阪神・藤川監督 交流戦6勝12敗9位総括「大きな課題」 再開セ・リーグで「前向きにガンガン戦っていけるチームを」

 「阪神10-3楽天」(17日、甲子園球場)

 緑と黄色の人波が大きく揺れた。影を潜めていた光景が、甲子園に広がる。交流戦ラストゲームに勝利した阪神・藤川監督は「非常にいいゲームになって良かったです」と笑顔で振り返った。

 大山の一発で主導権を握ると、六、八回はスクイズを敢行。長打に小技も絡めて着実に加点し、終盤にかけて楽天を突き放した。2桁得点は5月12日・ヤクルト戦以来、甲子園では今季初めて。雨天中止の振替試合に詰めかけた4万2567人を興奮の渦に包んだ。

 投げては先発・大竹が6回無失点の好投。六回を終えて球数は60球だったが、七回から継投に入った。指揮官は「きちっと計算して六回で十分というところの交代ですね」と説明した。

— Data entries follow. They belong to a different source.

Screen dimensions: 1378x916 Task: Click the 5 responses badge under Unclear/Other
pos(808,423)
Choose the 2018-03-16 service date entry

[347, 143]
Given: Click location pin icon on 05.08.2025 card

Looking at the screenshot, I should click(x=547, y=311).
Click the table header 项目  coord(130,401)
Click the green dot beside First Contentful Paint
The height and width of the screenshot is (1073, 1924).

 ペナントの行方を左右するといわれる交流戦は6勝12敗の9位。西武、ソフトバンク、日本ハムからは1勝もできず、力の差を見せつけられた期間でもあった。「私自身を含め、阪神タイガースとして課題としてしっかり取り組んでいかなければいけない。チームの大きな課題ではあると認識しています」と潔く結果を受け止めた。

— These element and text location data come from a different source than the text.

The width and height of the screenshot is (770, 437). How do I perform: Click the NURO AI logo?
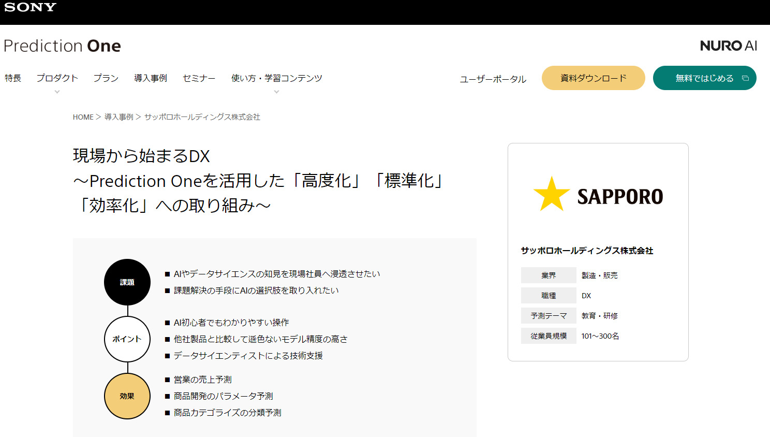tap(728, 46)
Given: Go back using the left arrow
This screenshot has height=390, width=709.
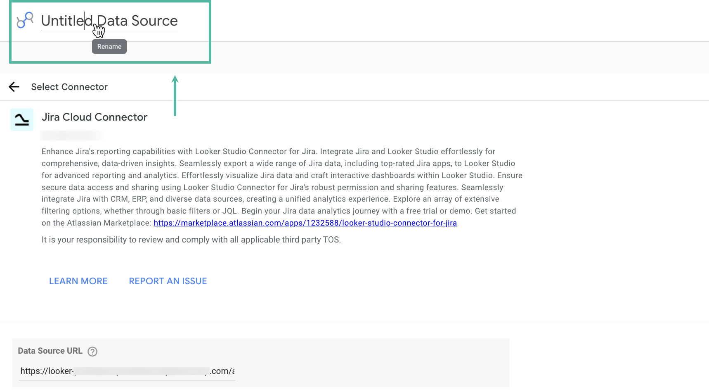Looking at the screenshot, I should 14,87.
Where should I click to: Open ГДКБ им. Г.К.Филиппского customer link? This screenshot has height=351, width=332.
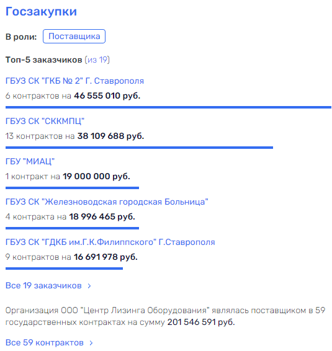coord(110,242)
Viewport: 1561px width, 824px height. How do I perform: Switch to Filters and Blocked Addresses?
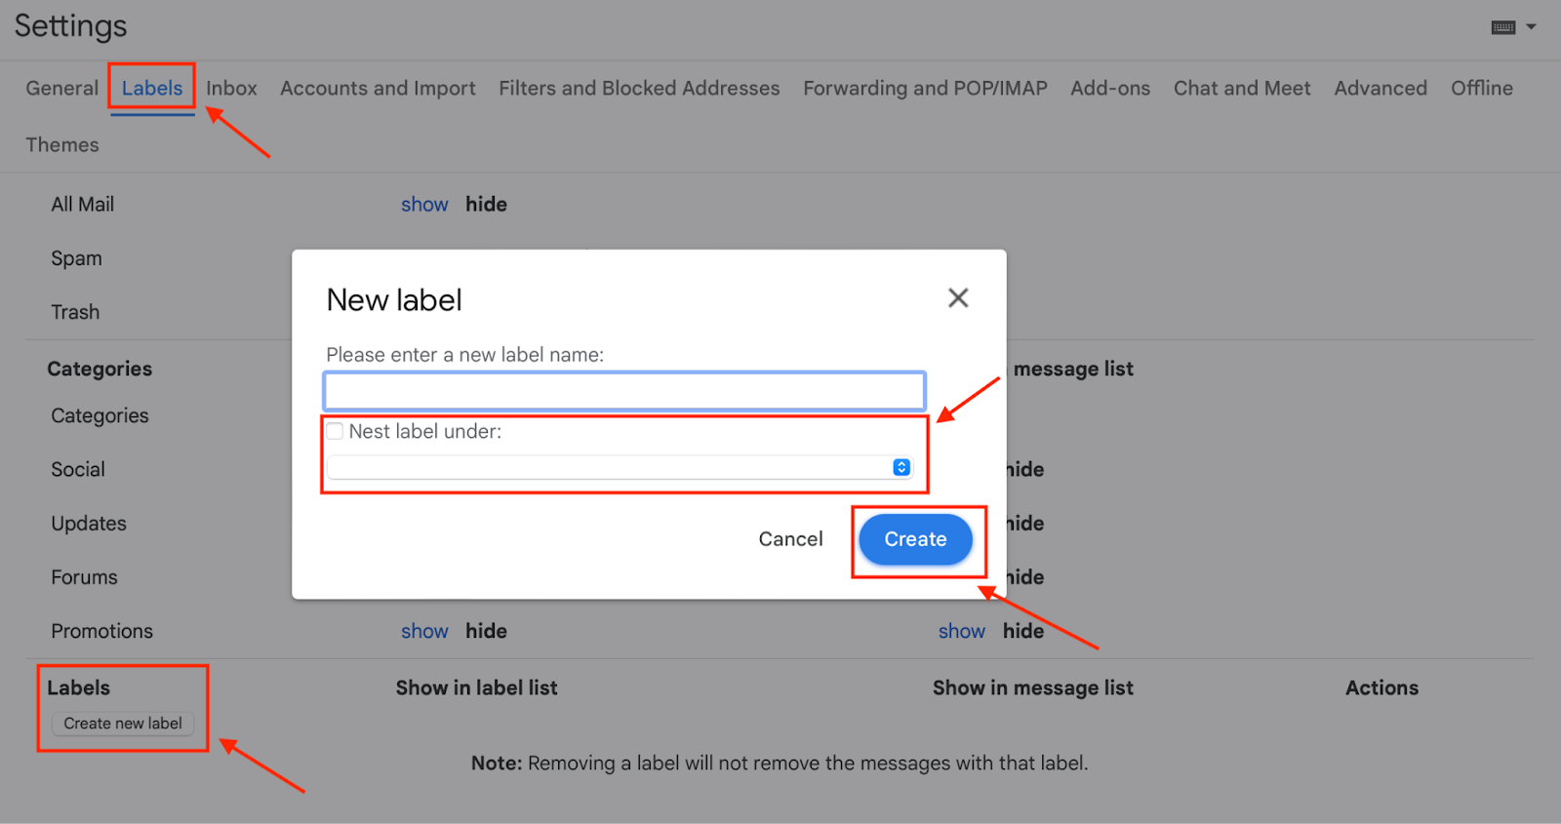tap(638, 88)
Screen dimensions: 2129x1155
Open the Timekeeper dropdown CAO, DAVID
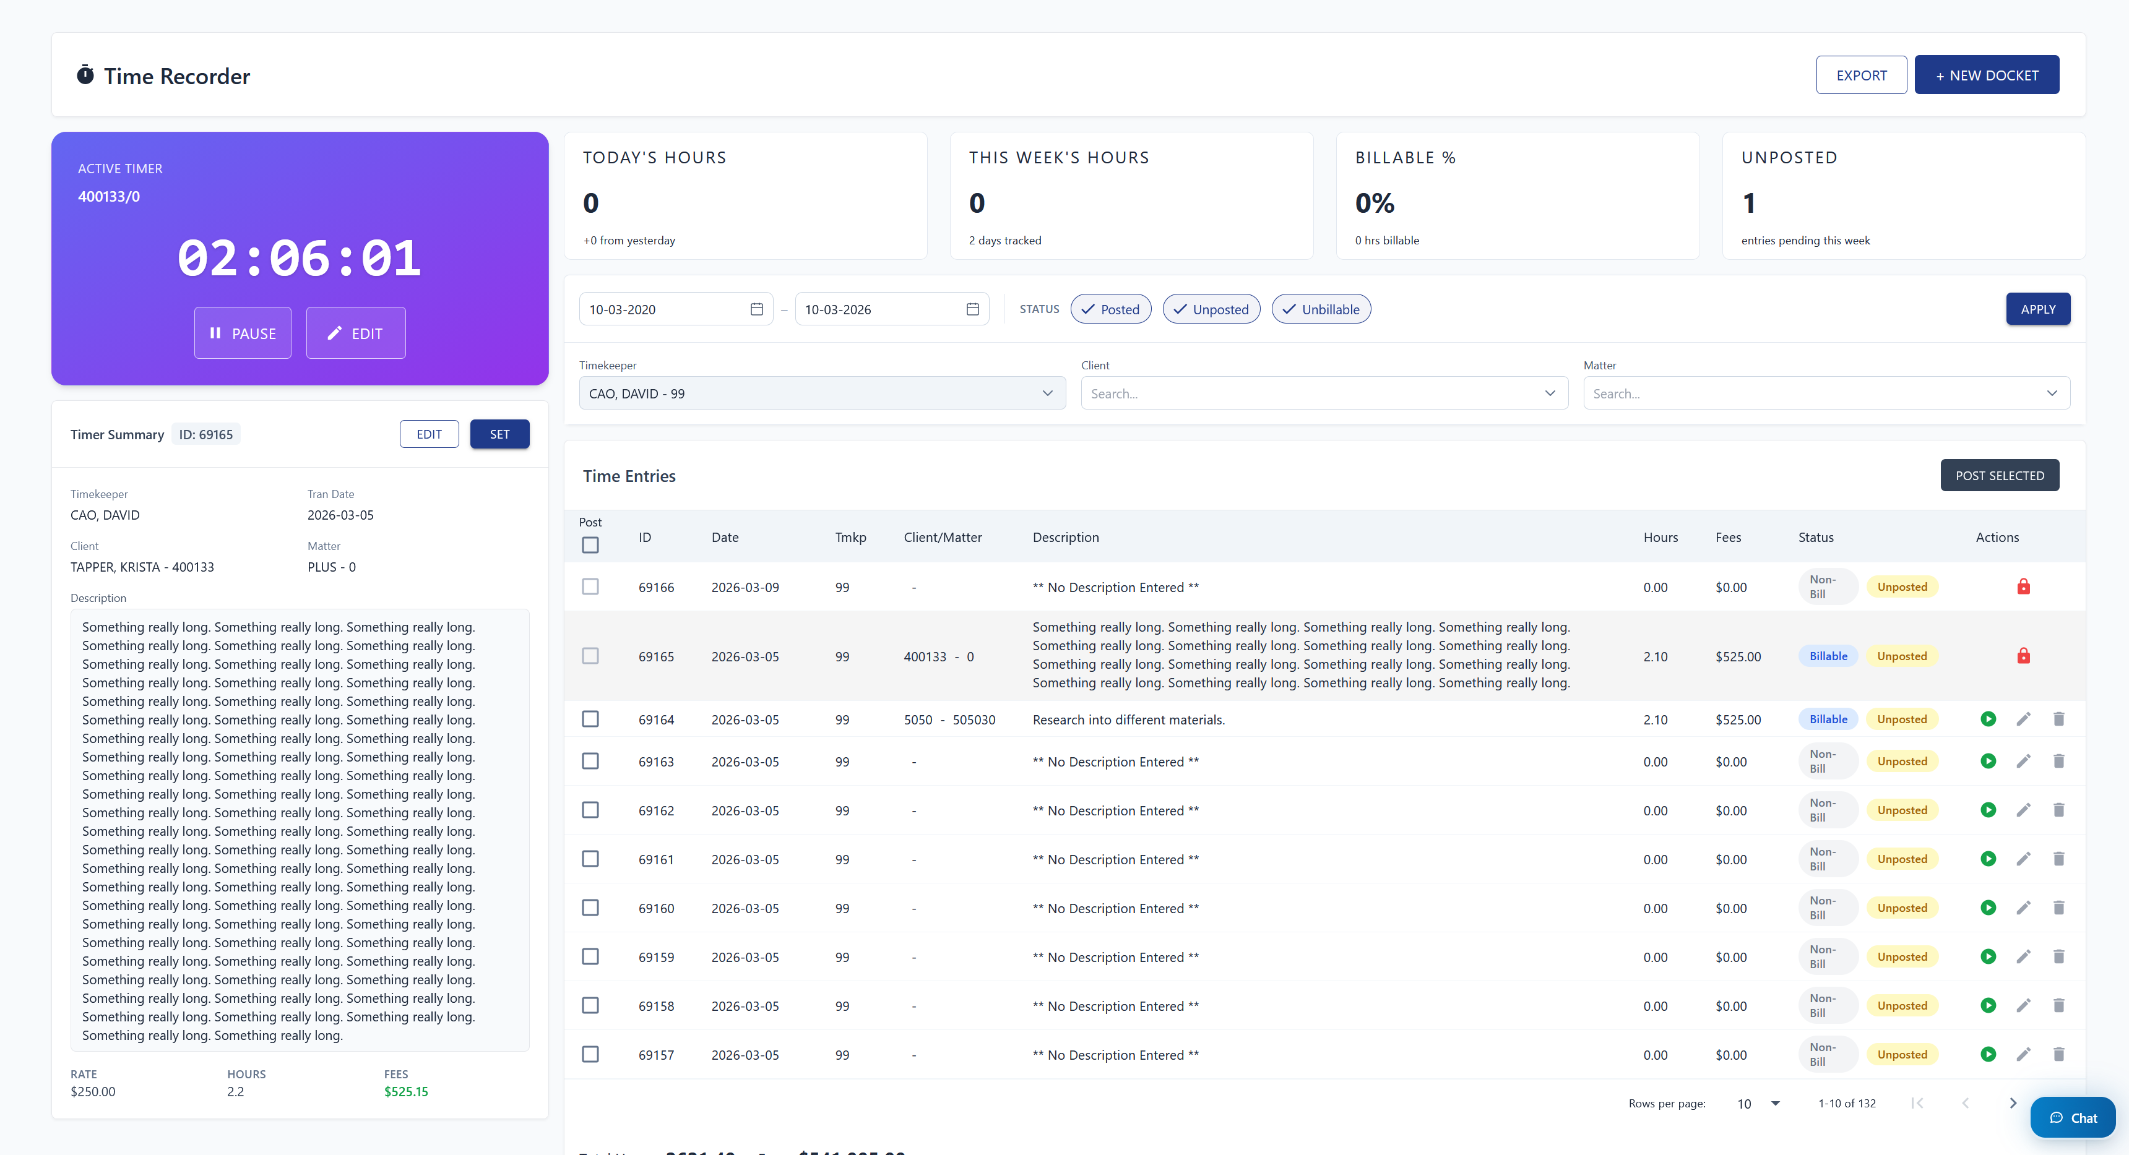(822, 393)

 特に「非常に難しい作業ではありました」と振り返ったのは指名打者の起用。DHで先発出場した選手の打率は・111と12球団で最も低く、普段と異なる戦い方で波に乗れない部分もあった。

 ただ、今後に向けた兆しも感じ取っている。「グラウンドに出たら自分が絶対にパフォーマンスを残すんだという強い気持ちが必要。きっちりチームをまとめて、あさってからセ・リーグ相手に前向きにガンガン戦っていけるチームを。きっかけはありましたから、生かしていきたいと思います。タイガースファンを悲しませるわけには今後、阪神タイガースとしていけませんから」。果敢に攻め続ける集団を構築し、力強くまい進する。

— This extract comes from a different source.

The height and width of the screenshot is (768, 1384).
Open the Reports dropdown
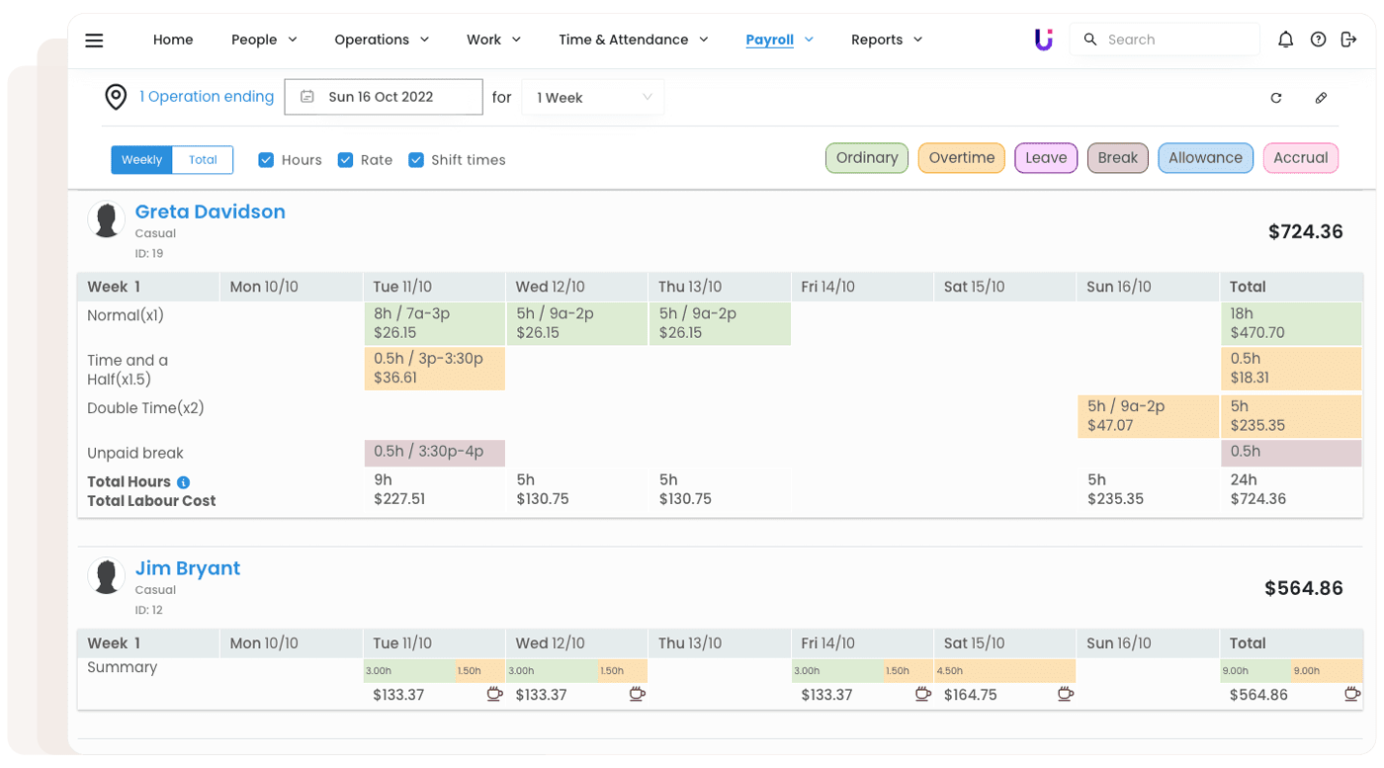coord(886,40)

 ◆ワースト更新 阪神は今季の交流戦を6勝12敗で終えた。交流戦が15年に年間18試合となって以降、12敗はチーム最多。また勝率・333は、05年に始まった交流戦で球団最低を更新した。

 ◆パが圧勝 今季の交流戦は、パ・リーグ球団が65勝39敗4分けで終わった。パの勝ち越しは26。過去最多だった10年の22を超え、最多となった。

 ◆パが4年連続で勝ち越し 日本生命セ・パ交流戦は17日、甲子園球場で阪神が10-3で楽天を下し、全日程を終了した。既に西武が14勝3敗1分けで初優勝を飾り、パ・リーグが65勝39敗4分で4年連続18度目の勝ち越しとなった。

 長谷川(西武)が打率3割6分7厘で首位打者に輝き、栗原(ソフトバンク)が最多の7本塁打を記録。投手では北山(日本ハム)大津(ソフトバンク)高橋(阪神)が3戦3勝をマークした。

 セ、パ両リーグ内の対戦は19日に再開する。